» TESTO FORNITO
○ ○ ○ ○ ○

Sono ormai innumerevoli le pubblicazioni che propongono di sostituire il glifosate con alternative più o meno credibili, dalle pratiche agronomiche preventive, ai mezzi fisici, ai microrganismi, ai robot.

L’ultima in ordine di tempo è il report “Alternatives to herbicide use in weed management – The case of glyphosate”, pubblicato dal Pan - Europe col finanziamento del gruppo dei Verdi in seno al Parlamento europeo. La particolarità di questo documento è la sua corposità e dovizia di particolari, specialmente nella sezione in cui vengono menzionati i pro e i contro delle varie alternative proposte senza ignorarne gli effetti collaterali, in quanto nessuna tecnologia, anche l’assenza di tecnologia, è priva di impatto ambientale.
Lasciando ai maggiormente interessati i capitoli sull’impatto del glifosate sulla salute umana e sull’ambiente, dove si continuano a tenere pochissimo in considerazione i risultati delle valutazioni condotte dalle agenzie europee incaricate (Efsa ed Echa), desideriamo attirare l’attenzione del lettore sulla parte propositiva del documento, che sorprendentemente offre spunti interessanti.
 

Prevenire è meglio che curare

La tesi degli ambientalisti è che non è possibile sostituire il diserbo chimico con un’unica soluzione miracolosa ma occorre agire sull’intera filiera, partendo dalla rivisitazione delle pratiche di “no tillage” o “minimum tillage”, che nell’agricoltura senza chimica verrebbero sostituite con il “reduced tillage” (arature superficiali) associate all’utilizzo di “cover crops” di leguminose e pacciamature naturali che, mantenendo un livello di azoto ottimale, consentirebbero livelli di produzione comparabili a quanto fatto registrare con le tecniche tradizionali (almeno secondo gli studi citati nel documento). Anche la pratica dell’avvicendamento viene considerata come decisiva nell’attuazione della strategia.

○ ○ ○ ○ ○

» DATI DA ELABORARE
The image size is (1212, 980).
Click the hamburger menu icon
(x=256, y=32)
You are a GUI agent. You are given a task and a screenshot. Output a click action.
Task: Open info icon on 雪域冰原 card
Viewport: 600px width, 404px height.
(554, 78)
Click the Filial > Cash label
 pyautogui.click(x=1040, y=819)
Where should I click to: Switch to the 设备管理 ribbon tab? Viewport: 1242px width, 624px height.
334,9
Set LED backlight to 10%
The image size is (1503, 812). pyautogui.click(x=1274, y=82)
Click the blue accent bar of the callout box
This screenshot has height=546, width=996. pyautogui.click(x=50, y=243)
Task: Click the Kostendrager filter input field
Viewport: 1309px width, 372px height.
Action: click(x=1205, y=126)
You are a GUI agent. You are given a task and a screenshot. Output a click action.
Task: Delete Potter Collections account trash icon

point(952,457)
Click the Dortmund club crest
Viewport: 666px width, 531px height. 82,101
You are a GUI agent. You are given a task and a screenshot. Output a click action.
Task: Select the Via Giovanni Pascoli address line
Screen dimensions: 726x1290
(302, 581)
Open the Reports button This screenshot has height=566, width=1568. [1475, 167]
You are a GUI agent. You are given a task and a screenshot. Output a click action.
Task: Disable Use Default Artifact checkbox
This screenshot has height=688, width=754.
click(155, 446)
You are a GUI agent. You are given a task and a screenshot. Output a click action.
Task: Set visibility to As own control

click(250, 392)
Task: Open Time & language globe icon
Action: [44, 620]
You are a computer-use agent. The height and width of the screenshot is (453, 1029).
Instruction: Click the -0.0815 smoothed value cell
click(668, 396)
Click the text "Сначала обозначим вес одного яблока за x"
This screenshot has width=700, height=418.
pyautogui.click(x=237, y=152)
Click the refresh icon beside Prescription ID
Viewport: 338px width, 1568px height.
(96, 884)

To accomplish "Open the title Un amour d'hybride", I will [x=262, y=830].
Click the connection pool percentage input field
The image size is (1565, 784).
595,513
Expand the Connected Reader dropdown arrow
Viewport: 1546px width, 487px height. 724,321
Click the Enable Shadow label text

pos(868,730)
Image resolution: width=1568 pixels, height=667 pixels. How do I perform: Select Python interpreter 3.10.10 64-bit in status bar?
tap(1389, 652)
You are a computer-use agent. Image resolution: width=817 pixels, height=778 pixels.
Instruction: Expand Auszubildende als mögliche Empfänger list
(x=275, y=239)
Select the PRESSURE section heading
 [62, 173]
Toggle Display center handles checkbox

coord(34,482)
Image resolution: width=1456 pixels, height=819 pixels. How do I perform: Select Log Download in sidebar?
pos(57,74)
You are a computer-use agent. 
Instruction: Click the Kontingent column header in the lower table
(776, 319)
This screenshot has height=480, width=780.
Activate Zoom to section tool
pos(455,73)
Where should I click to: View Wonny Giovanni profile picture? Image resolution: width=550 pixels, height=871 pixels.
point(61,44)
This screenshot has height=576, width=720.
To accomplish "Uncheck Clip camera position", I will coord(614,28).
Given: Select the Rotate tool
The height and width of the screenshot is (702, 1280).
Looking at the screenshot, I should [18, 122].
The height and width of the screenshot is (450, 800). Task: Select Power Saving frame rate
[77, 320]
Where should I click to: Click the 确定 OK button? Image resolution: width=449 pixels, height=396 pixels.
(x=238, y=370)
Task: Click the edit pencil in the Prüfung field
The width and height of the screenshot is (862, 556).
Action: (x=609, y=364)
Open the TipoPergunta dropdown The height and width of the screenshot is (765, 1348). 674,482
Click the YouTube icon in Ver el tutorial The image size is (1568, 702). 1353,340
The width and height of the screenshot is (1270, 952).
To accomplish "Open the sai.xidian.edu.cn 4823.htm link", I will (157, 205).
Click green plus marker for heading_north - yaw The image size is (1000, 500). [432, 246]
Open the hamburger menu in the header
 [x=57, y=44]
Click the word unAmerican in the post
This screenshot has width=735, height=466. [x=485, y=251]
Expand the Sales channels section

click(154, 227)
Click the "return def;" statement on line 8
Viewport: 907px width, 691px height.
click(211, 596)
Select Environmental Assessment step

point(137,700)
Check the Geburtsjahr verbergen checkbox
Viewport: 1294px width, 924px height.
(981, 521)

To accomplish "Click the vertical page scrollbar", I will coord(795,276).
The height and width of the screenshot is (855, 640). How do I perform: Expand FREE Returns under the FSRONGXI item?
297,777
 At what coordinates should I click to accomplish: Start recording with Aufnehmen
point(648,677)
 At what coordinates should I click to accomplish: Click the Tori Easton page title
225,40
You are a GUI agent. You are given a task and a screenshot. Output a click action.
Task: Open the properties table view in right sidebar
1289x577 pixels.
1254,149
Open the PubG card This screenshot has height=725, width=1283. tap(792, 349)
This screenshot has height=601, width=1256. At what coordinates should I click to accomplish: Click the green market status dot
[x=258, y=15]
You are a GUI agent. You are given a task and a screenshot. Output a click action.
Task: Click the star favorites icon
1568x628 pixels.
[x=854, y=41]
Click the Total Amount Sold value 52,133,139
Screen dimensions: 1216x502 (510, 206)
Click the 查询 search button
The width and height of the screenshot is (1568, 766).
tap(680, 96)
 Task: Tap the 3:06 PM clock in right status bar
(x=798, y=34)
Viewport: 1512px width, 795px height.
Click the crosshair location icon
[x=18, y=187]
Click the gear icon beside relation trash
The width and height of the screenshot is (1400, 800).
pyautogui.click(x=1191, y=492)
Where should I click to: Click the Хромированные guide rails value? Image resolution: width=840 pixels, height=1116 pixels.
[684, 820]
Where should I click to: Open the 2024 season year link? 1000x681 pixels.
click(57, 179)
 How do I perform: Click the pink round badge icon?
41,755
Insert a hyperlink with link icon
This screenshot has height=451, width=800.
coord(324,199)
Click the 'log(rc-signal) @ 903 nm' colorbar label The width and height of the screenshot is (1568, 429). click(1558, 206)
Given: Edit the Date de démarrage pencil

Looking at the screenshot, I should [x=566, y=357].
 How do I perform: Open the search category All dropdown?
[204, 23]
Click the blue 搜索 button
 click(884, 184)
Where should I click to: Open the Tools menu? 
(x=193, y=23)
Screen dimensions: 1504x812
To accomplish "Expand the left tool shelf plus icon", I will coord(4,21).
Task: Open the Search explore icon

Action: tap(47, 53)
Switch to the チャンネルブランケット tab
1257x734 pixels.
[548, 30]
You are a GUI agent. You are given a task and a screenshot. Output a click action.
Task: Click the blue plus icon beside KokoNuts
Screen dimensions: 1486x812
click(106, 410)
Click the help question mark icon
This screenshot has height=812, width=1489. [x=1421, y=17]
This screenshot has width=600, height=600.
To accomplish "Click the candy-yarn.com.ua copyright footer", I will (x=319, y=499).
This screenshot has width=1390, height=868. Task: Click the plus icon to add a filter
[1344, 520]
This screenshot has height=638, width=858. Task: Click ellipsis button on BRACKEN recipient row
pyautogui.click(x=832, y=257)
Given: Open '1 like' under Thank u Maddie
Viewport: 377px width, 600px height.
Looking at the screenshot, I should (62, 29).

○ ○ ○ ○ ○

» COMPITO 1
Aggiorna i record a partire dal loro inizio e fino alla riga che contiene "point(952,457)", inclusa, sostituendo "hamburger" con "kebab" e lasciando invariato tutto il resto. Riporta soltanto queste righe.
» COMPITO 2
Prosegui il testo sulle alternative al glifosate, riprendendo subito dopo la sua ultima frase.
Il testo e i record sono materiali distinti, senza legami tra loro.

» RISPOSTA ATTESA 1
The image size is (1212, 980).
Click the kebab menu icon
(x=256, y=32)
You are a GUI agent. You are given a task and a screenshot. Output a click action.
Task: Open info icon on 雪域冰原 card
Viewport: 600px width, 404px height.
(554, 78)
Click the Filial > Cash label
 pyautogui.click(x=1040, y=819)
Where should I click to: Switch to the 设备管理 ribbon tab? Viewport: 1242px width, 624px height.
334,9
Set LED backlight to 10%
The image size is (1503, 812). pyautogui.click(x=1274, y=82)
Click the blue accent bar of the callout box
This screenshot has height=546, width=996. pyautogui.click(x=50, y=243)
Task: Click the Kostendrager filter input field
Viewport: 1309px width, 372px height.
Action: click(x=1205, y=126)
You are a GUI agent. You are given a task and a screenshot. Output a click action.
Task: Delete Potter Collections account trash icon

point(952,457)

» RISPOSTA ATTESA 2
Identificare è ancor meglio

Parte essenziale di questa strategia è il monitoraggio del livello di infestazione presente e del potenziale impatto sulla produzione della coltura: qui non possiamo che essere d’accordo, ma sono da tempo passati i tempi del “diserbo cosmetico”, volto di più a curare gli effetti psicologici dell’infestazione (oddio un papavero!) che potenziali danni alla coltivazione. Quindi: identificare le infestanti e vedere se possono causare un vero danno economico.
 

Policoltura

Anche qui l’idea è facile a dirsi ma forse molto meno a farsi: cercare di riempire tutti gli spazi ecologici disponibili con colture di interesse, sottraendoli alle infestanti. Alcuni lavori indicano che combinazioni di cereali e soia traseminate con trifoglio e fieno greco hanno fatto registrare ottimi risultati.
 

Scelta di varietà più competitive

Anche qui l’uovo di Colombo: varietà più competitive nei confronti delle infestanti riducono la necessità dei diserbi, anche se forse non riescono a garantire la stessa produttività.
 

Diserbo meccanico

In questo settore la meccanica ha fatto passi da gigante: sono disponibili una miriade di attrezzature in grado di diserbare meccanicamente colture erbacee ed arboree in quasi tutti gli stati fenologici! Sarebbe interessante un bilancio energetico delle soluzioni proposte. Per il diserbo robotico siamo ancora un po’ indietro, in quanto i costi sono ancora eccessivi, per cui occorrerà attendere qualche anno.
 

Termodiserbo

Tra pirodiserbo localizzato, diserbo col vapore ed elettrotermico, sono ormai numerose le soluzioni disponibili pronte a soppiantare i mezzi chimici.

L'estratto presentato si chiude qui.